**Trecho fornecido:**
Assim, de acordo com o especialista, a omissão dos pais na vacinação por si só deflagra o sistema de proteção do estatuto, que pode acarretar em diversas sanções aos pais. Criminalmente, os pais poderão, ainda, ser responsabilizados nos termos do artigo 132 do CP: “Expor a vida ou a saúde de outrem a perigo direto e iminente”, com detenção, de três meses a um ano. Em caso de morte ou de lesão corporal os pais podem responder pela modalidade culposa de tais crimes podendo ser aplicado ou não o perdão judicial a depender do caso concreto.
No mesmo sentido, Leonardo Pantaleão, especialista em Direito e Processo Penal, entende que, considerando o momento pandêmico atual e a possibilidade concreta de contágio, os pais são responsáveis por eventual omissão penalmente relevante e que, em razão dela, cause danos à saúde ou à vida de seus filhos menores. Nesse sentido, a simples não vacinação das crianças (mesmo que sem maiores consequências) já os coloca como potencialmente incursos nas penas do artigo 132 do CP. Caso, em razão da não imunização, a criança seja contaminada e apresente complicações de saúde, os pais ou representantes omissos responderão criminalmente pelo resultado produzido em decorrência da omissão, ou seja, lesão corporal ou, no pior cenário, pelo resultado morte”, reforçou.

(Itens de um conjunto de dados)

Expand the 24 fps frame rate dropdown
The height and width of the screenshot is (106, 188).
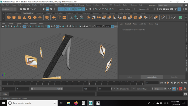[160, 89]
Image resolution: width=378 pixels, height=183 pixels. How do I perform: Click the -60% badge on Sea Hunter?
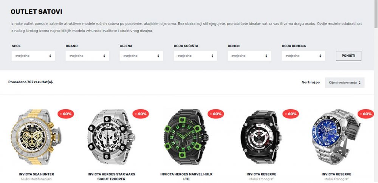pos(65,114)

**Questões de leitura:**
• 1. Segundo o trecho sobre a vacinação infantil, qual é a pena de detenção prevista no artigo 132 do CP?
• 2. Dê continuidade ao trecho sobre a vacinação infantil, começando logo após a última frase apresentada.
As linhas são um material à parte, sem relação com o trecho sobre a vacinação infantil.

**Respostas do exercício:**
• 1. Detenção de três meses a um ano.

• 2.
A advogada criminalista Beatriz Esteves, do Avelar Advogados, faz um alerta. Para ela, a discussão deve levar em conta os parâmetros de intervenção mínima do Direito Penal, para que tipos penais não sejam aplicados de maneira exagerada e desvirtuada. O crime de maus-tratos (artigo 136, CP) exige dolo voltado para finalidade específica do tipo penal, seja para fins de educação, ensino, tratamento ou custódia, o que não parece ser o caso dos pais que deixam de vacinar os filhos pautados em questões políticas, filosóficas e sociais, ressaltou.
Além disso, a infração de medida sanitária preventiva (artigo 268, CP) é norma penal em branco que exige complemento por meio de determinação do Poder Público. Por fim, embora os elementos para configuração de homicídio culposo (artigo 121, §3º, CP) possam estar presentes no caso de eventual morte da criança, a depender do caso concreto, o juiz pode aplicar o perdão judicial, na medida em que a consequência da infração — morte do filho — é tão grave que a sanção penal se torna desnecessária.
Lucie Antabi, advogada criminalista no Damiani Sociedade de Advogados, pontuou que caso haja uma negativa dos pais ou responsáveis em submeter as crianças à vacina, eles poderão sofrer uma sanção administrativa, nos termos do artigo 249 do ECA. Porém, como o Direito Penal é regido pelo princípio constitucional da reserva legal, diante da ausência de ilícito penal previamente estabelecido, não há que se falar em responsabilidade penal. Portanto, os pais poderão ser responsabilizados, mas não na esfera penal. “Tanto é assim que há inclusive o Projeto de Lei 5.555/2020 que busca alterar o Código Penal para tipificar a conduta de não submissão a vacina obrigatória”, lembrou.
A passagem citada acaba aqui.